Melasma – a skin condition characterised by brown or blue-grey patches or freckle-like spots and often called the “mask of pregnancy.”
Octinoxate – a common ingredient in sunscreen and other skin care products to minimise DNA photo-damage.
Octisalate – a liquid that is used to absorb UVB rays and to add water-resistance properties to sunscreens.
Octocrylene – a compound used as an additive in sun screen with skin moisturising effects because of its emollient properties.
Oxybenzone – an organic compound found in various flowering plants and used in sunscreens. It is a derivative of benzophenone.
Peptides – amino acids that make up proteins needed by the skin. Collagen is made of three polypeptide chains.
Photo-damage – Thisis defined as changes in the skin that occur after prolonged exposure to solar irradiation.
Pituitary gland – a small, pea-sized gland located at the base of our brains, it is often referred to as the ‘master gland’, because it controls several of the other hormone glands.
Retinoic acid – a member of the family of retinoids, compounds derived from retinol or vitamin A. It reduces fine lines and wrinkles by increasing the production of collagen.
Retinoids – derived from vitamin A, they reduce fine lines and wrinkles by increasing the production of collagen.
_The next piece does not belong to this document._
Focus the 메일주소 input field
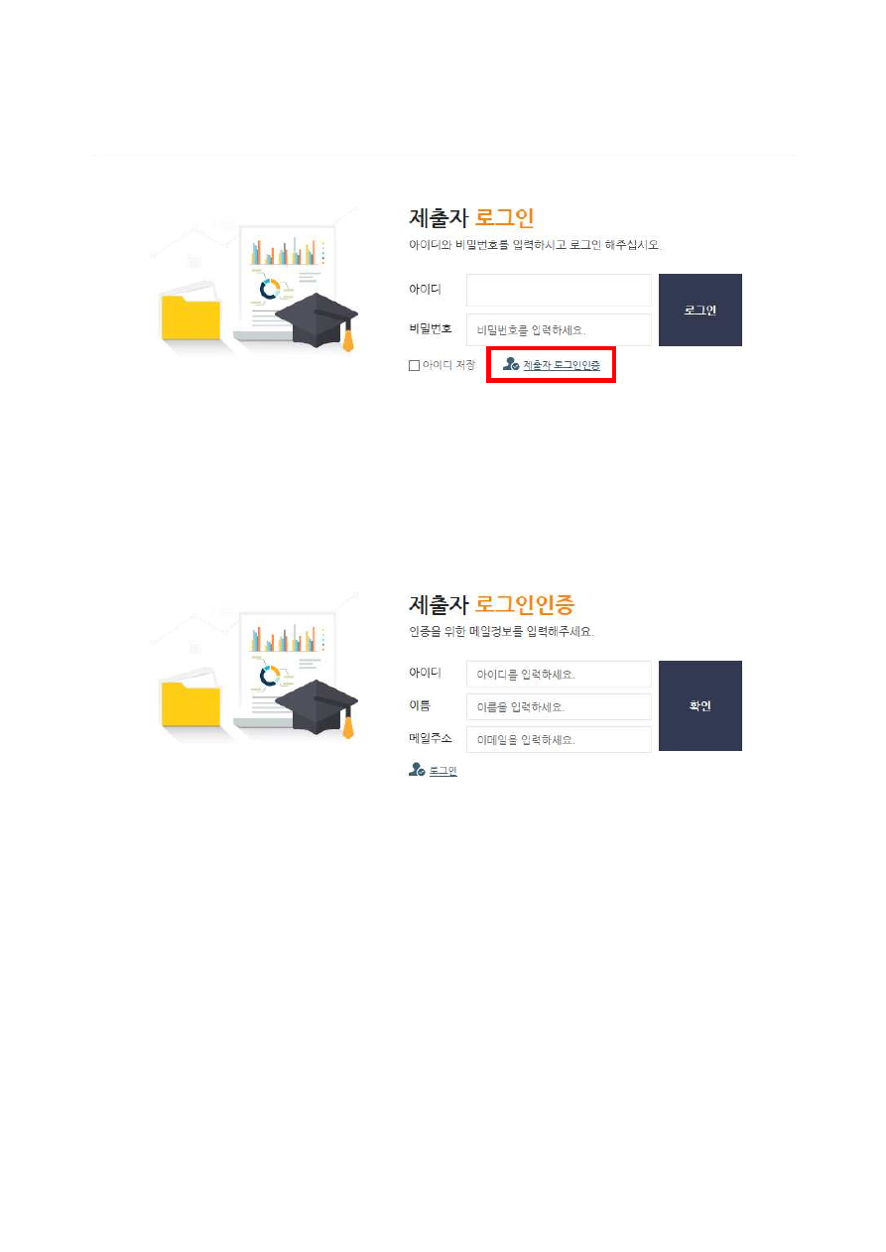Viewport: 886px width, 1252px height. click(x=560, y=739)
They also stimulate the production of new blood vessels in the skin,
Retinol – a vitamin A derivative that exfoliates the skin to unclog pores and increase collagen production.
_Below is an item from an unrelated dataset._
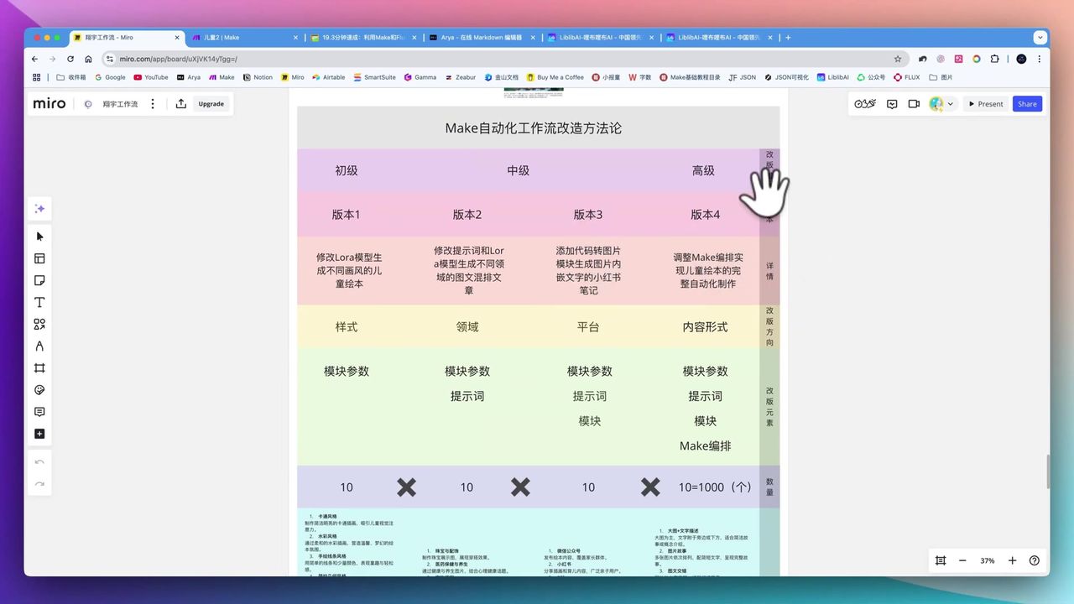The height and width of the screenshot is (604, 1074).
Task: Open the Miro AI sparkle assistant
Action: click(x=39, y=208)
Retinaldehyde – another name for retinol, a vitamin A derivative that exfoliates the skin to unclog pores and increase collagen production.
Salicylic acid – treats acne by reducing swelling and redness and unplugging blocked skin pores to allow pimples to shrink.
Sebaceous glands – usually attached to hair follicles and which release a fatty substance, sebum on to the surface of the skin.
Sebum – an oily, waxy substance produced by your body’s sebaceous glands. It coats, moisturises, and protects your skin.
Shea butter – Oils that are rapidly absorbed into our skin acting as a “re-fatting” agent, restoring lipids and rapidly creating moisture.
SPF – Sun Protection Factor which measures sunscreen protection from UVB rays.
Testosterone – the male sex hormone that helps boys develop male features like body and facial hair, deeper voice, and muscle strength.
UVA – an ultraviolet ray, UVA damages our skin, resulting in a tan. It is the primary radiation used in tanning beds.
UVB – an ultraviolet ray, UVB plays the greatest role in causing skin cancers, including malignant melanoma.
Xeroxes – The medical term for dry skin. Dry skin is common and can affect anyone at any age. Also known as xeroderma.
Zeatin – a naturally occurring plant growth regulator used in plant tissue culture to induce cell division and shoot formation.